Try for a well-rounded workout (resting each muscle group at least one day between workouts), but put extra emphasis into larger muscles, which account for more of your overall muscle mass. These are muscles like glutes, quads, and lats - the ones that require more bricks on the weight machines. Do an extra set or two of these. Fat people inexplicably do the opposite, men concentrating on biceps/triceps and women on inner thighs (speaking of women, many worry about putting on too much muscle mass and looking freakish, but it's simply not that easy to pack on muscle; it's so gradual that you'll have ample time to notice if you're growing overbuilt). And always work to failure - i.e. don't stop after a predetermined number of repetitions, but only when you absolutely cannot do one more.

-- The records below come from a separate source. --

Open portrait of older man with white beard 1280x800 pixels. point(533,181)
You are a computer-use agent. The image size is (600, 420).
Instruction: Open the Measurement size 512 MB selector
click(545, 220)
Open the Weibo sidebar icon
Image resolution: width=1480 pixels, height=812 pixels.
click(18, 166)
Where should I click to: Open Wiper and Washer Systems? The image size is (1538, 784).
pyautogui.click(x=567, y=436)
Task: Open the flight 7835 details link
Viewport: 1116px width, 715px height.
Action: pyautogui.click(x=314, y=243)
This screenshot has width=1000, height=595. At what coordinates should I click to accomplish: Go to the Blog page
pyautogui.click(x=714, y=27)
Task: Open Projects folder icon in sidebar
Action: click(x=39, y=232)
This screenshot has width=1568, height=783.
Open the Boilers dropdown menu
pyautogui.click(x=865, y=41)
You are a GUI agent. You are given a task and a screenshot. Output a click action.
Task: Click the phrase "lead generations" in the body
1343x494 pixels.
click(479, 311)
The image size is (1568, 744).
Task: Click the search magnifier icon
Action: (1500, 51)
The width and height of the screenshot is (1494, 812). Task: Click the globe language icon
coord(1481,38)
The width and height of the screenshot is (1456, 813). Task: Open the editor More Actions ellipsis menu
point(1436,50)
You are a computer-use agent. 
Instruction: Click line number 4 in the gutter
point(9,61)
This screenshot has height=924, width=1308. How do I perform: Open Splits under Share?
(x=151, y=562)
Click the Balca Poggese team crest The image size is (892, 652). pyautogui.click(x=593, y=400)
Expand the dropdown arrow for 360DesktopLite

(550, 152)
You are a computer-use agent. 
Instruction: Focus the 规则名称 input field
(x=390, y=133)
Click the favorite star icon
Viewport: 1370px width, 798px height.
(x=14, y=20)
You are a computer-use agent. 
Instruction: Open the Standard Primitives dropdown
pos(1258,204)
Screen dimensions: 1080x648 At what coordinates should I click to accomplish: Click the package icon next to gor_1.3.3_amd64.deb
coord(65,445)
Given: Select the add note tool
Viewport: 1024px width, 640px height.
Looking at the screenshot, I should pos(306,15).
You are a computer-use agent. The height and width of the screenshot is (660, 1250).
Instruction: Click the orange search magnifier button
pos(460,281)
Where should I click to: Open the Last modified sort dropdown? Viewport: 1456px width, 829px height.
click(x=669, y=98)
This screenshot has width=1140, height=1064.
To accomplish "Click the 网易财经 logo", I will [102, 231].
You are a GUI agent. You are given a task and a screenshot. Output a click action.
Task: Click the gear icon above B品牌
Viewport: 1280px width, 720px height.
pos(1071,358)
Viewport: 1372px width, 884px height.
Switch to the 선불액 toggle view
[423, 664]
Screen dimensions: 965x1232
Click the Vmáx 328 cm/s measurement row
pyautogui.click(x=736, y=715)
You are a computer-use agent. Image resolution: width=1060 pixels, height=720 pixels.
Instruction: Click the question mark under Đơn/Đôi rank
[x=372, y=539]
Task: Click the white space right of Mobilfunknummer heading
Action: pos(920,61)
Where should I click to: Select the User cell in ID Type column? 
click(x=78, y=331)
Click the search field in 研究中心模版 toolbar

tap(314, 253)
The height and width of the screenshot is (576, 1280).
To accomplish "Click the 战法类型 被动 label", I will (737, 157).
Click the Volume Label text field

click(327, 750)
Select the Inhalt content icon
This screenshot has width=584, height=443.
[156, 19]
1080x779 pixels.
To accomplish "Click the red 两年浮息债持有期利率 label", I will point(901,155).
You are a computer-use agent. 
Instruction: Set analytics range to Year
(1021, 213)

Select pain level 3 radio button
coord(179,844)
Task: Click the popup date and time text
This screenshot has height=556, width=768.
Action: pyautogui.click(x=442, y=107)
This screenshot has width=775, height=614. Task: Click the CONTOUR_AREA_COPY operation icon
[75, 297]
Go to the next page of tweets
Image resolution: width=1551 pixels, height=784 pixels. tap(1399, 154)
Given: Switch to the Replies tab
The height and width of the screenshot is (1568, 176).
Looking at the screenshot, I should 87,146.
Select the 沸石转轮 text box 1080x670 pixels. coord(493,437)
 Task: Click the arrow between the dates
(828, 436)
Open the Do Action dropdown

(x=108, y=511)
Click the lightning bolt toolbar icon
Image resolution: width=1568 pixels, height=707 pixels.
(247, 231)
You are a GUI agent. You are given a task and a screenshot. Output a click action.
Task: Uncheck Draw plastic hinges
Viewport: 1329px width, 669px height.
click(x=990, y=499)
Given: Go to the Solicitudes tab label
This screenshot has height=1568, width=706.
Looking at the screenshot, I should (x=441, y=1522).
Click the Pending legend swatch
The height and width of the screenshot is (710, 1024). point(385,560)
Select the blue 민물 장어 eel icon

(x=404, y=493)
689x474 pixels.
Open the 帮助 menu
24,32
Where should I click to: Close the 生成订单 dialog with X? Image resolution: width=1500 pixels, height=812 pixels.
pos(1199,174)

If you regularly lift weights, be sure to increase your protein (see this entry for suggested amounts). And always drink a protein shake (I like Nitrean) immediately afterwards.
Cardio
When it comes to cardio, if you're getting stabbing pains and gasping for breath, you're working out too hard. It's vastly better to walk on a treadmill for 30 minutes four times per week for months than to kill yourself trying to jog, creating an aversion that makes the gym an evil place to avoid (see that entry linked to above: Exercise Workouts: The "Wuss" Strategy for more suggestions on easing into a workout regimen).
Weight loss shouldn't hurt. Dieting shouldn't feel like sacrifice. Exercising shouldn't feel like punishment. Your body doesn't require penance for bad behavior; the bad behavior was its own penance! Establish good patterns over time, ease in, and understand that the body's habits and patterns aren't obstacles to fight, but, rather, a system of hooks and ladders available for your use in getting healthy.